### [YOUR INSTRUCTIONS]
Among the entries below, please repeat exactly and only the lines from the line containing "At what coordinates should I click to accomplish: Click Enlever" to the line containing "Image resolution: width=1365", both lines included.

### [INPUT DATA]
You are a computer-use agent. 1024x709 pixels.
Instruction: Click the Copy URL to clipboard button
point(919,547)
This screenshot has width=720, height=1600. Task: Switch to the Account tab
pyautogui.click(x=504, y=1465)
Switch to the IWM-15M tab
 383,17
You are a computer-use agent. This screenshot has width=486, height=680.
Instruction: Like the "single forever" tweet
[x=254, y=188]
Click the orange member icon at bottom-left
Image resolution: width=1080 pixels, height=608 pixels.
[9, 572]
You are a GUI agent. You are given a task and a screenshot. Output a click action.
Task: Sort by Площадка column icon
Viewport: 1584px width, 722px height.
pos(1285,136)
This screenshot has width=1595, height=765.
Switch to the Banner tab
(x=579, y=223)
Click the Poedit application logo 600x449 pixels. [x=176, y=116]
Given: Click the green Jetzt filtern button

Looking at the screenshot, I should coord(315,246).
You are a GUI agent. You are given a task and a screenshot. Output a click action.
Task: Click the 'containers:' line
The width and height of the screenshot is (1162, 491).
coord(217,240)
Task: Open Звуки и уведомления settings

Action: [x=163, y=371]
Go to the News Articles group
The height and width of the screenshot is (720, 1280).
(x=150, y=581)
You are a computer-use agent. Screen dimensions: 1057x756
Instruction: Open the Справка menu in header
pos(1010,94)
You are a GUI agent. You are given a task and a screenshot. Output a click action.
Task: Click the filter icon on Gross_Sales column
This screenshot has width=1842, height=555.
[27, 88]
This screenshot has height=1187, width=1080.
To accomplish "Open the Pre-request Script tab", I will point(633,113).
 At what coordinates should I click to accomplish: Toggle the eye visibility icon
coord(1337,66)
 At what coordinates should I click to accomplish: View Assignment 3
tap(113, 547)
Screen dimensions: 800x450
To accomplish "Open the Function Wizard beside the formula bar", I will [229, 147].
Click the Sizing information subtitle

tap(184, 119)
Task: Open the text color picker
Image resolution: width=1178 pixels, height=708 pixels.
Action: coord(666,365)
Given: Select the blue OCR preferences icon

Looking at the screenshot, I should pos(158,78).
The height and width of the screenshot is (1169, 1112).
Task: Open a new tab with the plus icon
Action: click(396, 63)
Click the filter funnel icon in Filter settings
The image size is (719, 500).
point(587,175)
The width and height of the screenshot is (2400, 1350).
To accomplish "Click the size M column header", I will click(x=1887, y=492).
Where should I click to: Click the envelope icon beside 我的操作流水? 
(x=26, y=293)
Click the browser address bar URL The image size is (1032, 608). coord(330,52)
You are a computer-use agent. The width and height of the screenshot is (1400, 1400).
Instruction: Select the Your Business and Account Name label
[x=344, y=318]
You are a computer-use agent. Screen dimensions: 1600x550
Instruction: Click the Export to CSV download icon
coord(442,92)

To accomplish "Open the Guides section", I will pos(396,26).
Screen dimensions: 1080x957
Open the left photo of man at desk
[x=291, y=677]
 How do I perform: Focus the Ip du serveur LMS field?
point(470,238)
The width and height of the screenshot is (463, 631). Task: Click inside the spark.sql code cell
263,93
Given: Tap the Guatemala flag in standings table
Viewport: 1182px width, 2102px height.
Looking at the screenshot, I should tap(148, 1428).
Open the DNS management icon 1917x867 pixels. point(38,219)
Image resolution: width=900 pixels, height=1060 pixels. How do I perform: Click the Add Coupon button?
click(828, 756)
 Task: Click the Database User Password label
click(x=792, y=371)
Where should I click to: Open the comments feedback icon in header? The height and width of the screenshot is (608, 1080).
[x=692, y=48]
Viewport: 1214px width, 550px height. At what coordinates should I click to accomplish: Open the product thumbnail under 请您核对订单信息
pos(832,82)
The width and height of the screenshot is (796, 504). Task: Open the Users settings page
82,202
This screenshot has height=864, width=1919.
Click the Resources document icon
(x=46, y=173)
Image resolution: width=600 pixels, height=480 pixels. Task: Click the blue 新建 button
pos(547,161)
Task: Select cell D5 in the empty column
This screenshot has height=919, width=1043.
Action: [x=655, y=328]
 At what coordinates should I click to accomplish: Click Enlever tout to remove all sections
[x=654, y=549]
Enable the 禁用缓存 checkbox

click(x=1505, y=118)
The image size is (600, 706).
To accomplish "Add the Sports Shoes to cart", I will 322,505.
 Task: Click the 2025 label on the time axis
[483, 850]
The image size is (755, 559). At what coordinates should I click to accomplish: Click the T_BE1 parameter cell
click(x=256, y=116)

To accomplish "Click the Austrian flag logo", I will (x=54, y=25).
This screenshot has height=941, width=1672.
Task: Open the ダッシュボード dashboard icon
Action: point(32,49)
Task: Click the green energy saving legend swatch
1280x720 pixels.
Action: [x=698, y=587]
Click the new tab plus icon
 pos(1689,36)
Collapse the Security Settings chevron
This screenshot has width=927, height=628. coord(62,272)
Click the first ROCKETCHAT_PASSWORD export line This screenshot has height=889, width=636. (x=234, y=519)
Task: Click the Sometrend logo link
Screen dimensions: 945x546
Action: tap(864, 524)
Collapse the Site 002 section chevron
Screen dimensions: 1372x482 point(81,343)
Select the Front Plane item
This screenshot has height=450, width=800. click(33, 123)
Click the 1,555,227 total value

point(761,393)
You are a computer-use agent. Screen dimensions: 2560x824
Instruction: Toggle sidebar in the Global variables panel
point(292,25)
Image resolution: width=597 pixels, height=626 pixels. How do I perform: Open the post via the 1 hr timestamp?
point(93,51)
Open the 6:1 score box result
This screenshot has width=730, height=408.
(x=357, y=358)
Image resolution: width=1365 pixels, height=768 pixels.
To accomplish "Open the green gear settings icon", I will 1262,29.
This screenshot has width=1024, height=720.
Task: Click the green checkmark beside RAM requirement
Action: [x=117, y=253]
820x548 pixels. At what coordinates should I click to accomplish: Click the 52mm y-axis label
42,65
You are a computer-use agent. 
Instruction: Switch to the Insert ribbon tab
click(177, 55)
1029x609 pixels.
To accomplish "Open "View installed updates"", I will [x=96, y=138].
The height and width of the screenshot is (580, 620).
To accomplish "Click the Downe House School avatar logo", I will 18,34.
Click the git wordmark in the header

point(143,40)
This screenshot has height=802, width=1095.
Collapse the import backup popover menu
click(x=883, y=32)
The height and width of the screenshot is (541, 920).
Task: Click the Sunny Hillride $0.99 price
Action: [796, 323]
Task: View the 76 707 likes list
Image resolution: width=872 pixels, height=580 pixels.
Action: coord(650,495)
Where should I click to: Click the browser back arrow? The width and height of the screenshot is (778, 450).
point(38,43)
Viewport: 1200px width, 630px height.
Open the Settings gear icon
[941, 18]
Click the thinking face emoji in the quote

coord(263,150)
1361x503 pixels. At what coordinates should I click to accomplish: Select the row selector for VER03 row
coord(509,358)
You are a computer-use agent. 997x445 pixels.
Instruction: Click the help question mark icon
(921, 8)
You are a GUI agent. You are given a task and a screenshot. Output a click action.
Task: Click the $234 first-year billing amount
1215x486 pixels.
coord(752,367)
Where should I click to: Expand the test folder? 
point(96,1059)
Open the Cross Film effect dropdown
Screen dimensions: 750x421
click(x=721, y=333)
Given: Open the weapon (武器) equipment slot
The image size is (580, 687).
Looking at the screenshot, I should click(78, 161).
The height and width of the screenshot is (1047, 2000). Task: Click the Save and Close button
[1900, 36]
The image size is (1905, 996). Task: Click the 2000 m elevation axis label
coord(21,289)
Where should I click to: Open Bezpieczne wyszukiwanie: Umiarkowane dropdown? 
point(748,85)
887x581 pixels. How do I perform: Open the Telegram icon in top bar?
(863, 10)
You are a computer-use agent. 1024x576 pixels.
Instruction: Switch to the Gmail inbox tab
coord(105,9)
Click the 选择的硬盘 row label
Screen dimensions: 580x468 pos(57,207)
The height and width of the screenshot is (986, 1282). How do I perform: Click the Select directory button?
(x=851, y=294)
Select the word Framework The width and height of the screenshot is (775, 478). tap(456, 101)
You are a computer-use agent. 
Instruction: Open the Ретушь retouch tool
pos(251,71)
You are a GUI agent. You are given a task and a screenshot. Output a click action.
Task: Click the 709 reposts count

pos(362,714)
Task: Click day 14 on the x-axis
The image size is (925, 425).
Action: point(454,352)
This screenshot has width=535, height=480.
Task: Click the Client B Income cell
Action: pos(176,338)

### [TASK RESPONSE]
 At what coordinates should I click to accomplish: Click Enlever tout to remove all sections
[x=654, y=549]
Enable the 禁用缓存 checkbox

click(x=1505, y=118)
The image size is (600, 706).
To accomplish "Add the Sports Shoes to cart", I will 322,505.
 Task: Click the 2025 label on the time axis
[483, 850]
The image size is (755, 559). At what coordinates should I click to accomplish: Click the T_BE1 parameter cell
click(x=256, y=116)

To accomplish "Click the Austrian flag logo", I will (x=54, y=25).
This screenshot has height=941, width=1672.
Task: Open the ダッシュボード dashboard icon
Action: point(32,49)
Task: Click the green energy saving legend swatch
1280x720 pixels.
Action: [x=698, y=587]
Click the new tab plus icon
 pos(1689,36)
Collapse the Security Settings chevron
This screenshot has width=927, height=628. coord(62,272)
Click the first ROCKETCHAT_PASSWORD export line This screenshot has height=889, width=636. (x=234, y=519)
Task: Click the Sometrend logo link
Screen dimensions: 945x546
Action: tap(864, 524)
Collapse the Site 002 section chevron
Screen dimensions: 1372x482 point(81,343)
Select the Front Plane item
This screenshot has height=450, width=800. click(33, 123)
Click the 1,555,227 total value

point(761,393)
You are a computer-use agent. Screen dimensions: 2560x824
Instruction: Toggle sidebar in the Global variables panel
point(292,25)
Image resolution: width=597 pixels, height=626 pixels. How do I perform: Open the post via the 1 hr timestamp?
point(93,51)
Open the 6:1 score box result
This screenshot has width=730, height=408.
(x=357, y=358)
Image resolution: width=1365 pixels, height=768 pixels.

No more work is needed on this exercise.